Work to complete: Could you copy out, word for word, the part of the material that opens with the line containing "Image resolution: width=1024" and closes with the line containing "Identify the location of image-label: R.", leaving the pictures out?

Given records:
***

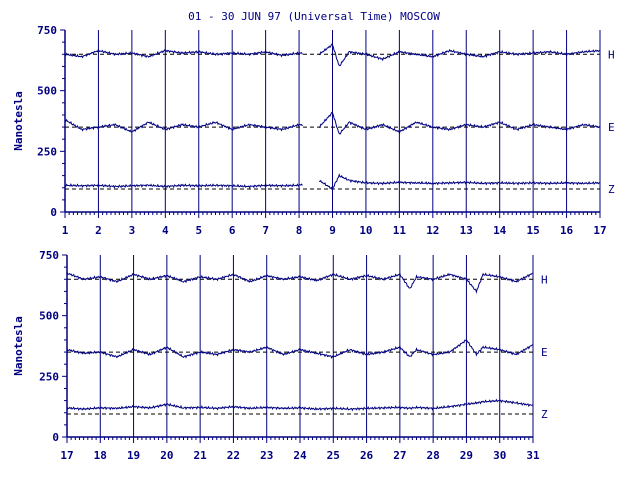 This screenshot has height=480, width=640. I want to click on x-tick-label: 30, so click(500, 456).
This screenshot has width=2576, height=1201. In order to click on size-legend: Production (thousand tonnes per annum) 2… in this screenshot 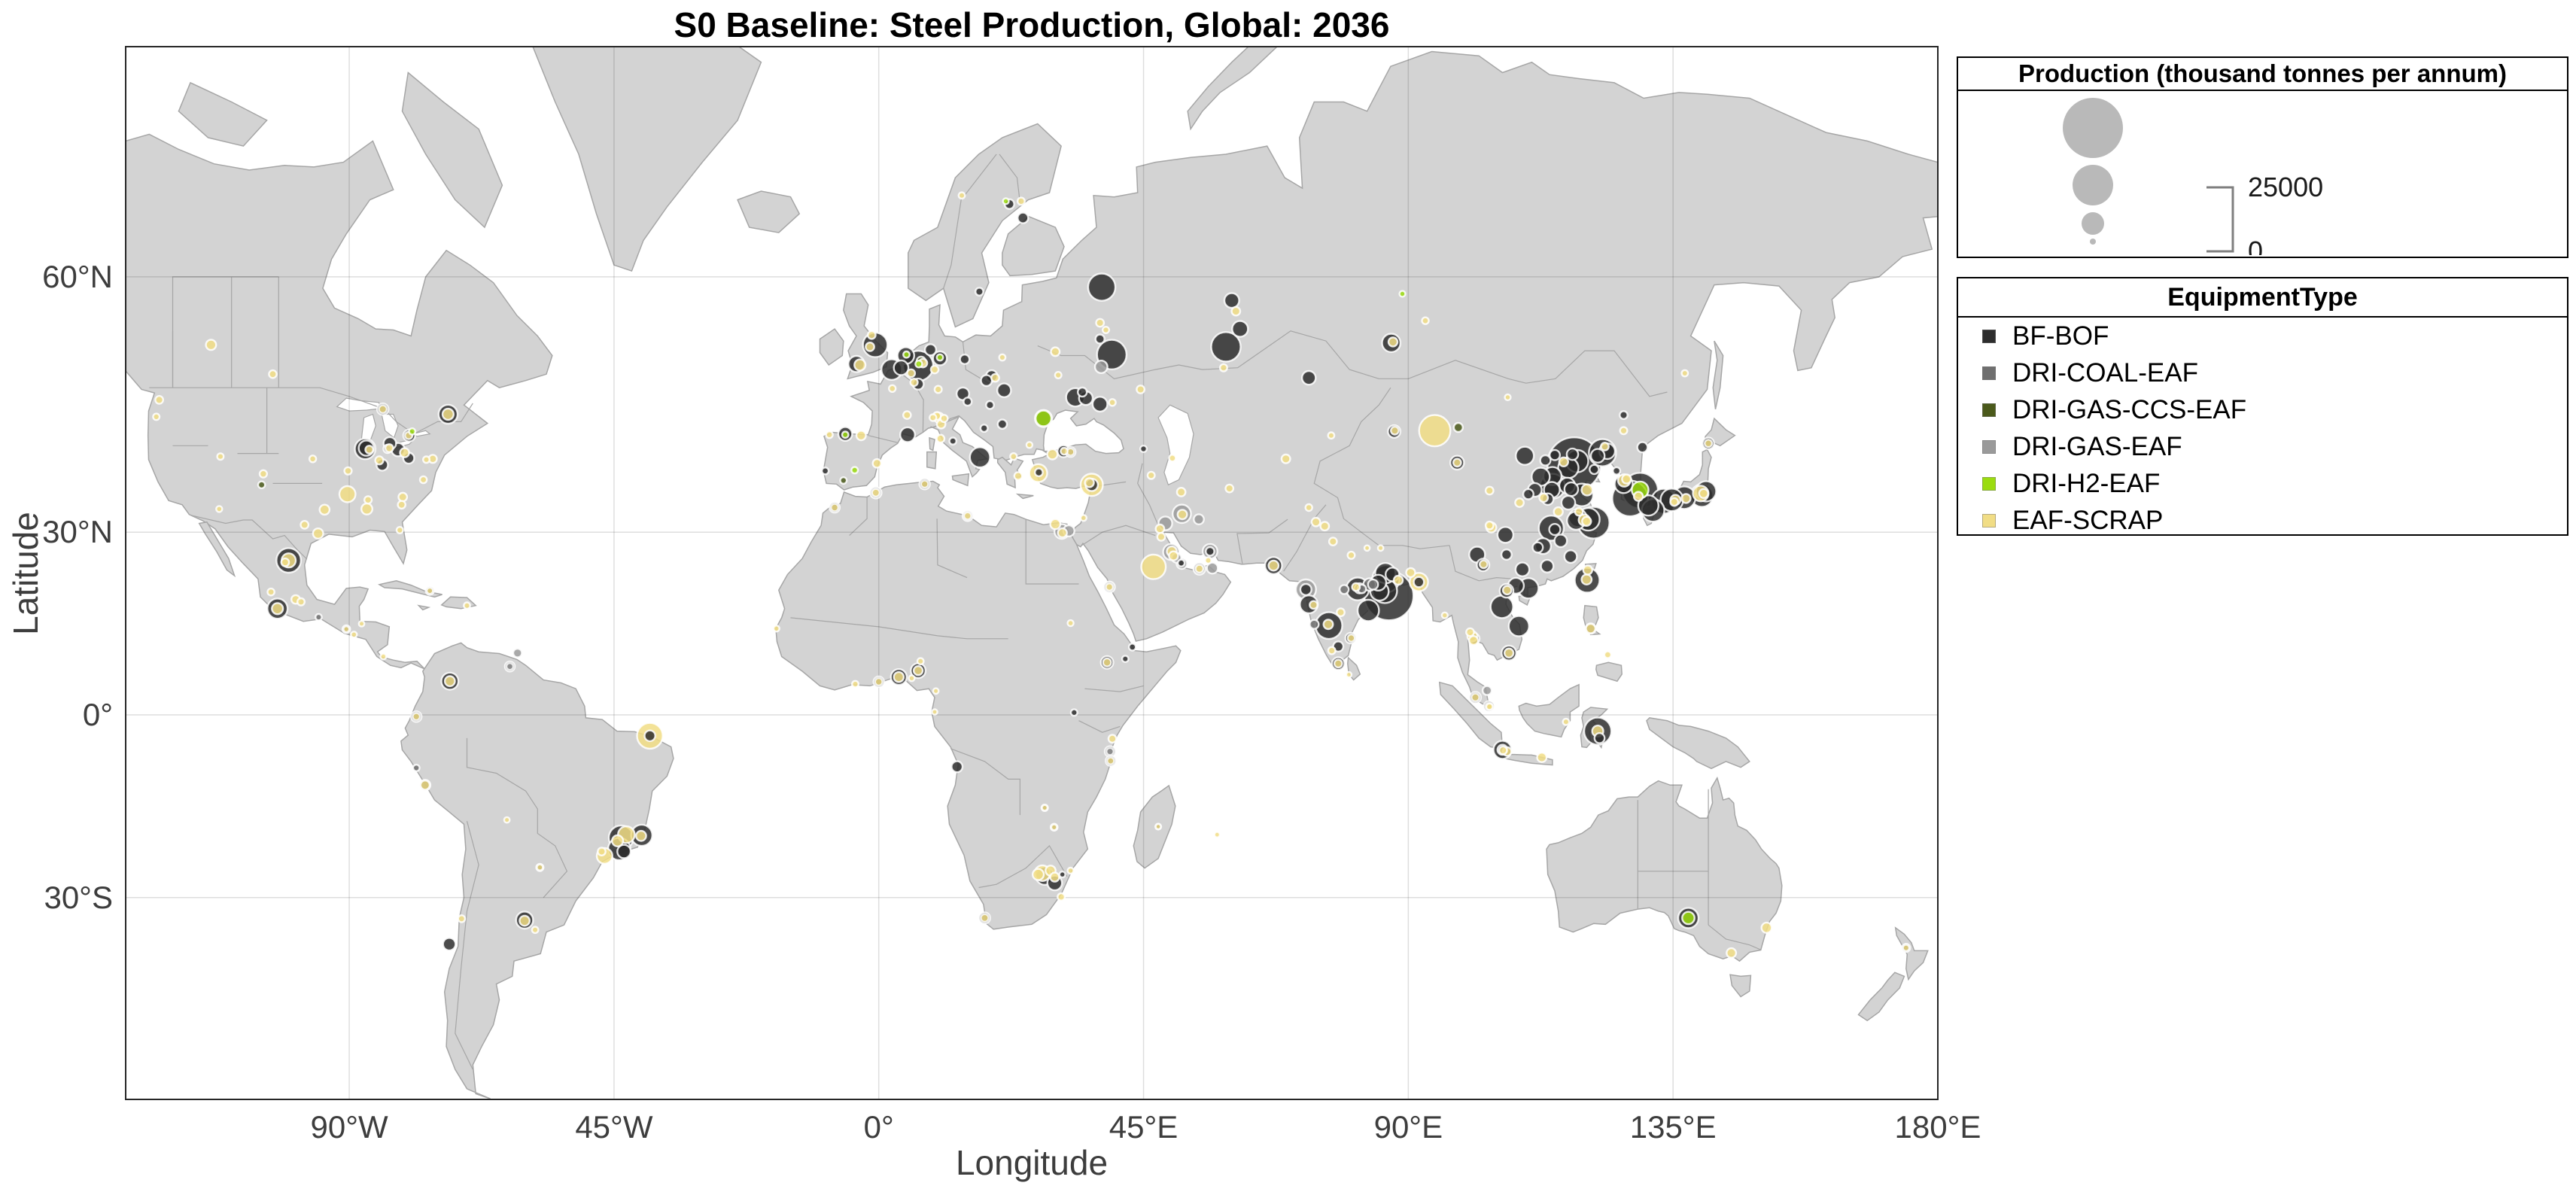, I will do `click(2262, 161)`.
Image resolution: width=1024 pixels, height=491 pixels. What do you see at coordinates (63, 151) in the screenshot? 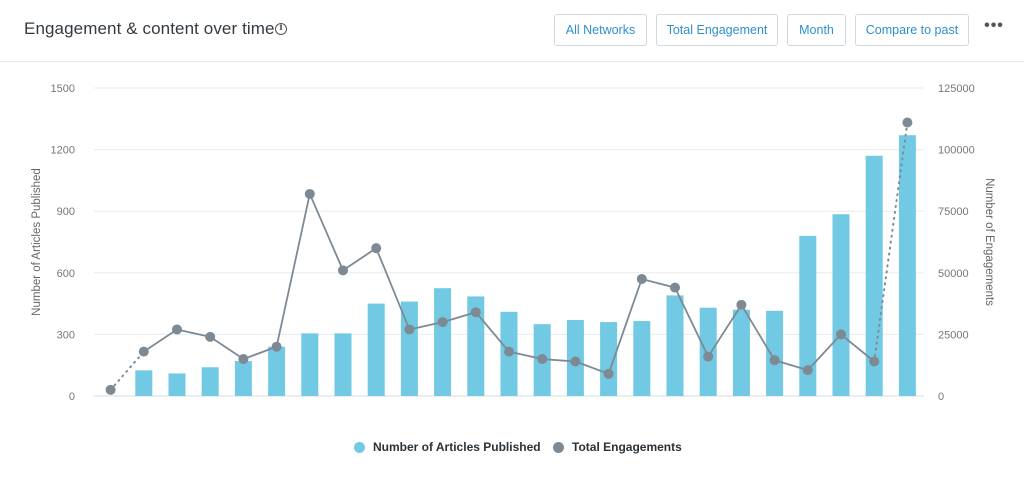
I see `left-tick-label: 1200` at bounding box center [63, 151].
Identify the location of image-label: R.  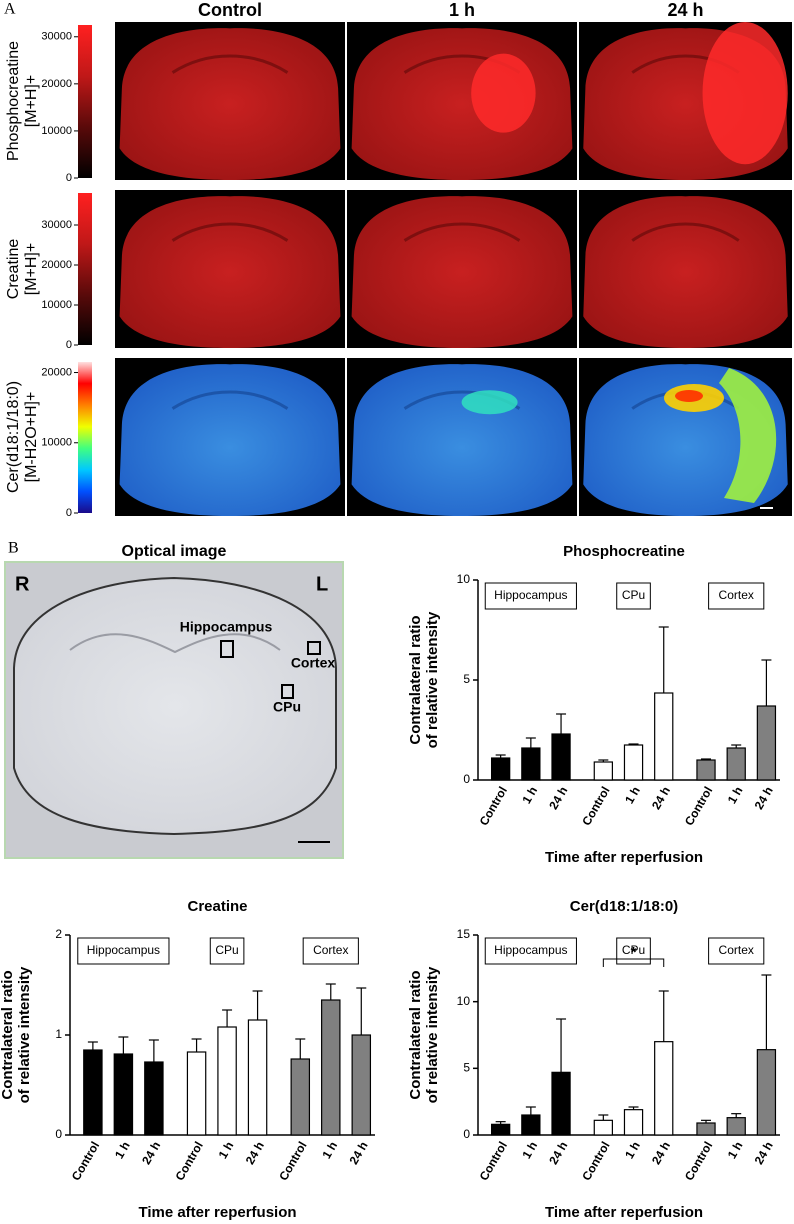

***

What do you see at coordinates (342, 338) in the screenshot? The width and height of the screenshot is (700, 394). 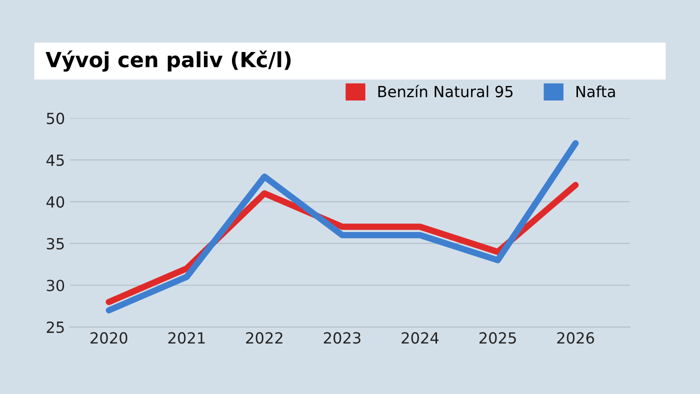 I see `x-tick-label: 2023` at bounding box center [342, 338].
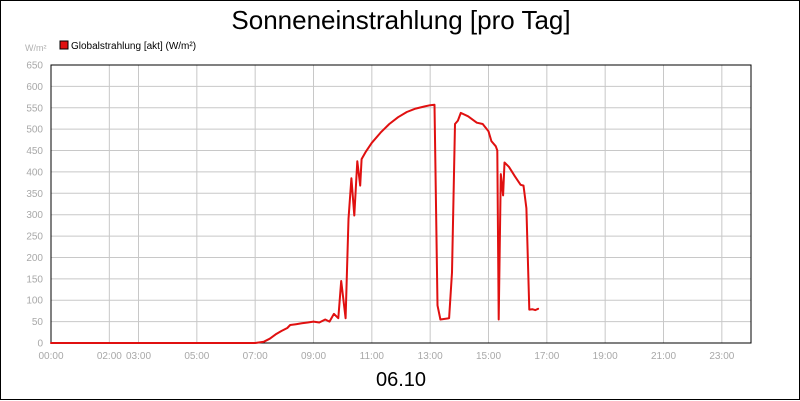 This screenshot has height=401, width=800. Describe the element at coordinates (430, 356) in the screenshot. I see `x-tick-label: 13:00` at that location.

***

Result of the task:
Image resolution: width=1024 pixels, height=491 pixels. What do you see at coordinates (63, 151) in the screenshot? 
I see `left-tick-label: 1200` at bounding box center [63, 151].
Identify the location of image-label: R.  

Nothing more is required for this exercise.